# Chapter 10: Matrix Multiplication

## 10.4 QR Factorization

Recall the Gram-Schmidt Algorithm from Chapter 5.4:
* If the collection of column vectors is linearly independent, the algorithm produces an orthonormal collection of vectors.
* Each column vector *ai* is a linear combination of the orthonormal vectors *q1 ... qi*
* Each othonormal vector *qi* is a linear combination of the original collection vectors *a1 ... ai*

The following is the algorithm derived from the Python Companion 5.4:

In [1]:
# Gram Schmidt Algorithm

import numpy as np
def gram_schmidt(a):
    q = []
    for i in range(len(a)):
        #orthogonalization
        q_tilde = a[i]
        for j in range(len(q)):
            q_tilde = q_tilde - (q[j] @ a[i])*q[j]
        #Test for dependence
        if np.sqrt(sum(q_tilde**2)) <= 1e-10:
            print('Vectors are linearly dependent.')
            print('GS algorithm terminates at iteration ', i+1)
            return q
        #Normalization
        else:
            q_tilde = q_tilde / np.sqrt(sum(q_tilde**2))
            q.append(q_tilde)
    print('Vectors are linearly independent.')
    return q

In [3]:
A = np.array( [ [1, 0, 0,] , [2, 0, 3], [4, 5, 6] ] )
q = gram_schmidt(A)
print(q)

Vectors are linearly independent.
[array([1., 0., 0.]), array([0., 0., 1.]), array([0., 1., 0.])]


##### How are the Gram-Schmidt Algorithm and QR Factorization related?

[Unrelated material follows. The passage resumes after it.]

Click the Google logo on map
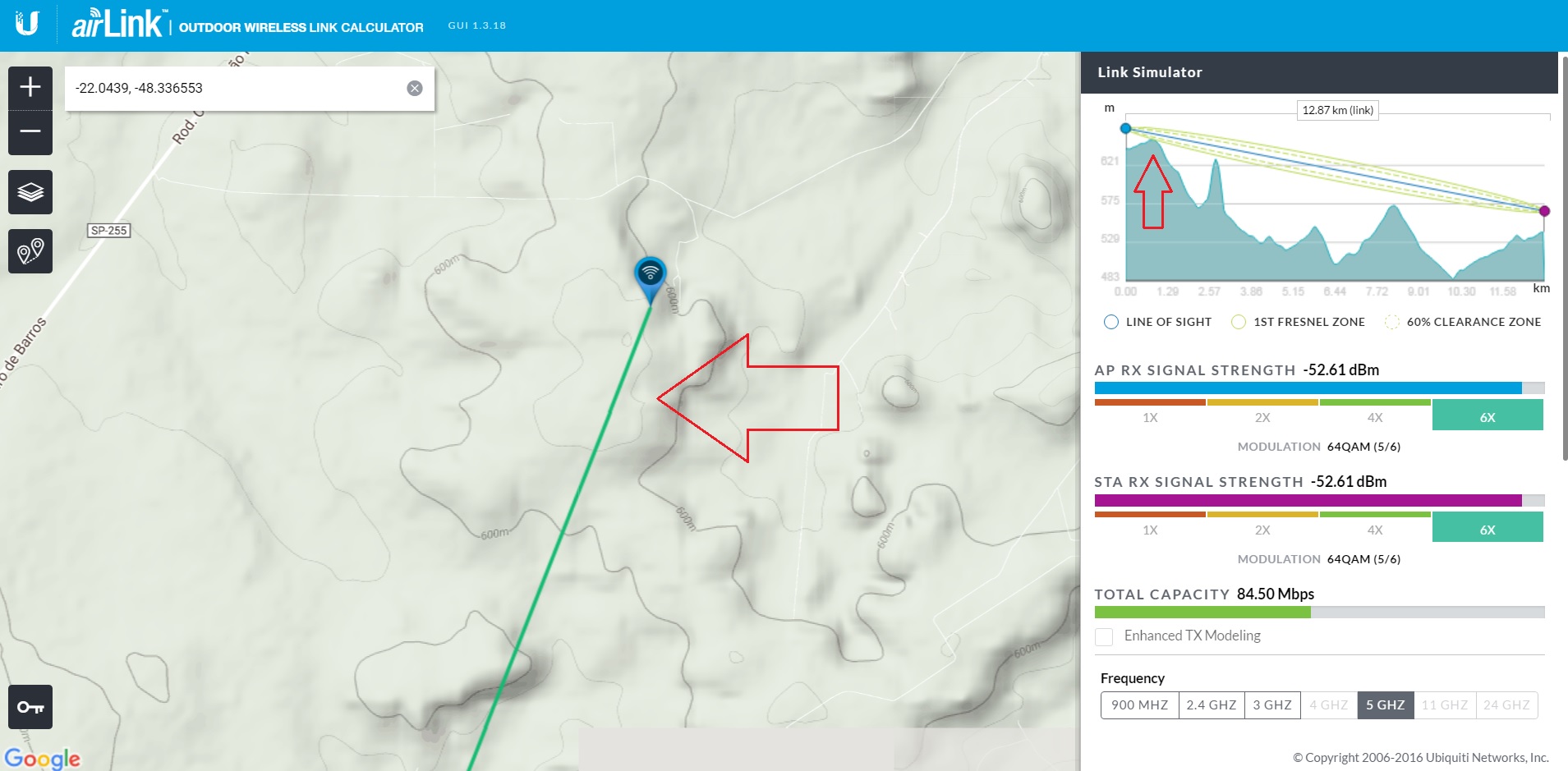 [43, 758]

We can define the QR factorization function using the Gram-Schmidt algorithm:

In [4]:
def QR_factorization(A): 
    Q = np.array(gram_schmidt(A)) 
    R = Q @ A
    return Q, R

The matrix Q is the same collection of orthonormal vectors the GS-Algorithm would find for a collection of linearly independent vectors. After all, these "collections" are merely matrices themselves: Vectors are matrices.

In [5]:
Q, R = QR_factorization(A)
print('Q')
print(Q)
print('R')
print(R)

print(Q@R)
print(A==Q@R)

Vectors are linearly independent.
Q
[[1. 0. 0.]
 [0. 0. 1.]
 [0. 1. 0.]]
R
[[1. 0. 0.]
 [4. 5. 6.]
 [2. 0. 3.]]
[[1. 0. 0.]
 [2. 0. 3.]
 [4. 5. 6.]]
[[ True  True  True]
 [ True  True  True]
 [ True  True  True]]


The attributes of the matrices of Q and R come directly from the Gram-Schmidt Algorithm (VMLS p. 190). A is expressed as the product of a matrix Q of orthonormal columns and a matrix R, an upper triangular representation of A. 

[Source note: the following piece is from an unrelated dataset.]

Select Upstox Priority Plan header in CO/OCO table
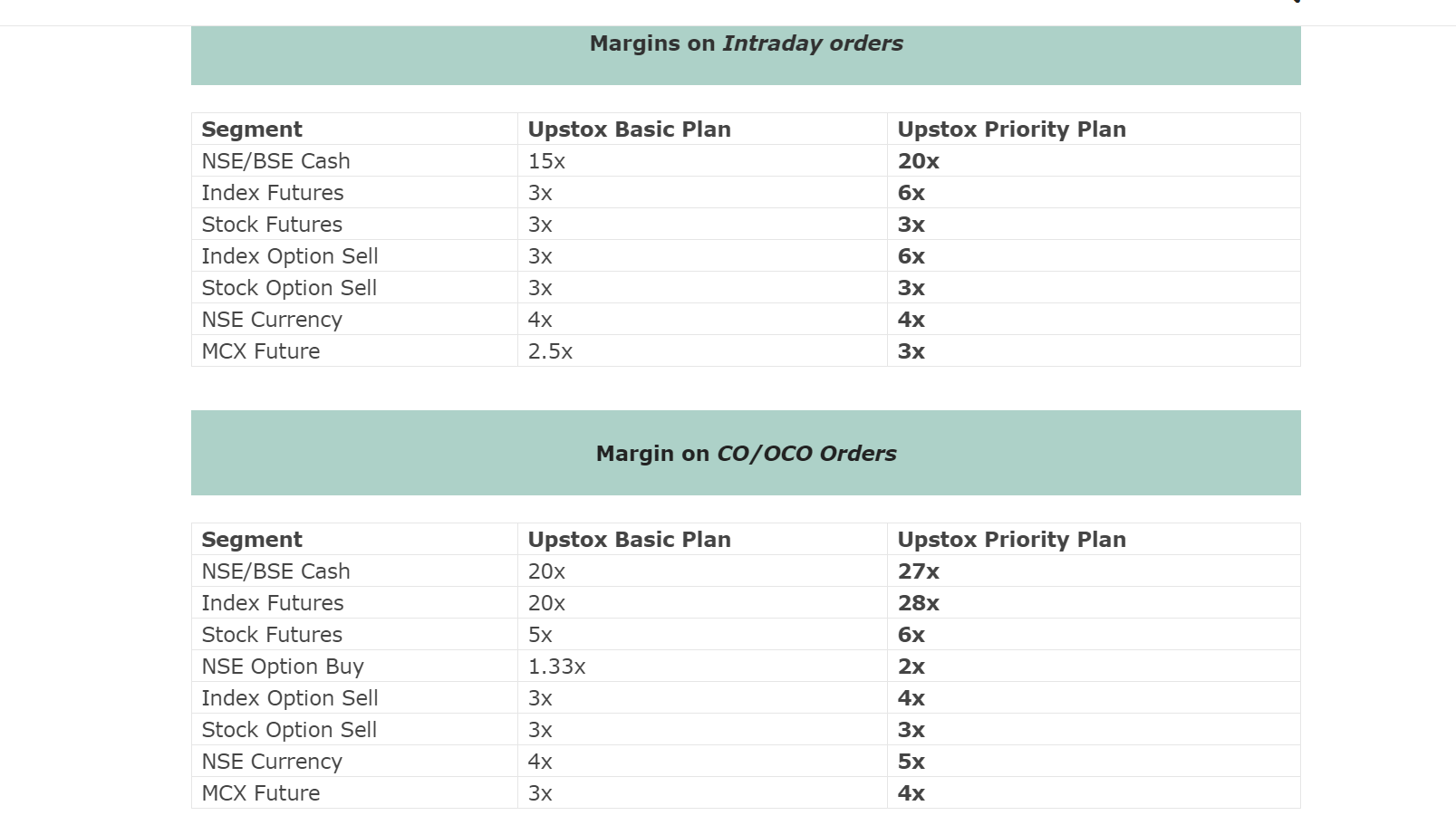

##### How are the Gram Matrix and QR Factorization related?

QR Factorization is an application of Gram matrices whose columns are orthonormal. The Gram Matrix is defined as the inner product of a matrix with itself:
$G = A^{T}A$

In [6]:
print('Array A:')
print(A, '\n')
print('Array A.T:')
print(A.T, '\n')

G1 = A.T@A

print('Gram Matrix, G:')
print(G1)

Array A:
[[1 0 0]
 [2 0 3]
 [4 5 6]] 

Array A.T:
[[1 2 4]
 [0 0 5]
 [0 3 6]] 

Gram Matrix, G:
[[21 20 30]
 [20 25 30]
 [30 30 45]]


Inserting the QR factorization of A into the equation for the Gram Matrix, we have:

$G = (QR)^{T}QR$

Expanding on this equation further with properties of matrices, we can deduce a new identity:

$G = (R^{T})(Q^{T})QR = R^{T}(Q^{T}Q)R = R^{T}IR = R^{T}R$

This shows that the gram matrix of the original matrix A is equal to the gram matrix of its upper right triangular matrix R.

In [7]:
G2 = R.T@R
print(G2, '\n')

print(G1==G2)

[[21. 20. 30.]
 [20. 25. 30.]
 [30. 30. 45.]] 

[[ True  True  True]
 [ True  True  True]
 [ True  True  True]]


## Potential Discussion Questions

* The example worked out above is very clean in the sense that our orthogonal matrix Q essentially resembles unit vectors. However, this is generally a rarer case. It's not uncommon to have a matrix Q of decimal values that still consist of orthogonal values. Remembering the qualities that make orthogonal vectors, it can help to show yourself that Q consists of orthonormal columns. How does this influence the identity of R?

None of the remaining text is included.